Après avoir cassé - entendez restructuré - les outils de
production, ils se sont portés sur l'immobilier. On nous a doctement
expliqué que, dans un marché mondialisé, la demande étant supérieure à
l'offre, les prix ne pouvaient que monter. Surtout là où le foncier
était limité. Résultat : les classes moyennes ont de plus en plus de
mal à se loger à des conditions compatibles avec leurs revenus. On les
a donc poussées à s'endetter pour des logements toujours plus éloignés
de leur travail.
Régulons la finance avant qu'il ne soit trop tard
Les financiers ont fait encore mieux.
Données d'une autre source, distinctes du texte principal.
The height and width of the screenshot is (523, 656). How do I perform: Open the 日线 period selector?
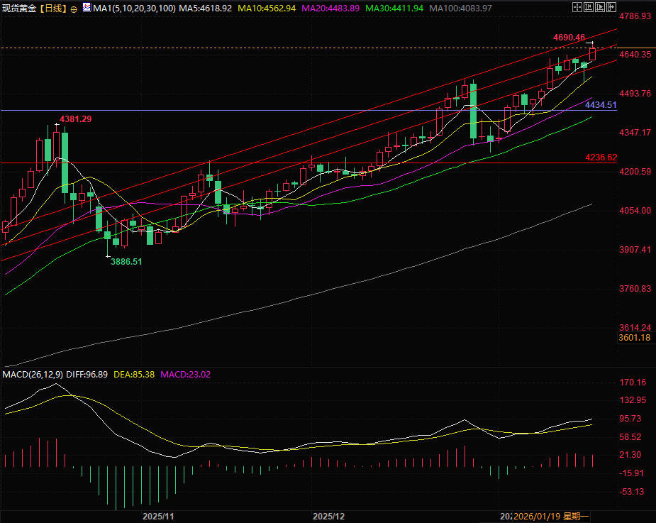(54, 8)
Ils ont indexé la consommation
sur la spéculation immobilière, en mutualisant les risques dans le
monde entier à travers les subprimes. De la belle ouvrage ! Car, comme
d'habitude, ce sont les Etats qui sont appelés au secours. En
attendant, des millions d'Américains et d'Européens se retrouvent avec
des logements qu'ils ont surpayés en se surendettant.
Et voilà maintenant que nos financiers vont gagner
beaucoup d'argent en spéculant sur le pétrole et les produits
alimentaires de base. Ce n'est pas de leur faute, nous disent-ils.
C'est celle des Chinois, des Indiens, des écologistes avec l'éthanol…
Bref, d'une demande qui explose. Sauf que c'est bien la spéculation des
marchés qui, depuis quelques mois, fait s'envoler les courbes. Au
risque, cette fois, d'affamer une partie de la planète. Oui, il serait
temps de réguler cette finance. Sinon, ce sera la Chine qui s'en
chargera, un jour ou l'autre. Et il n'est pas sûr que l'on gagne au
change.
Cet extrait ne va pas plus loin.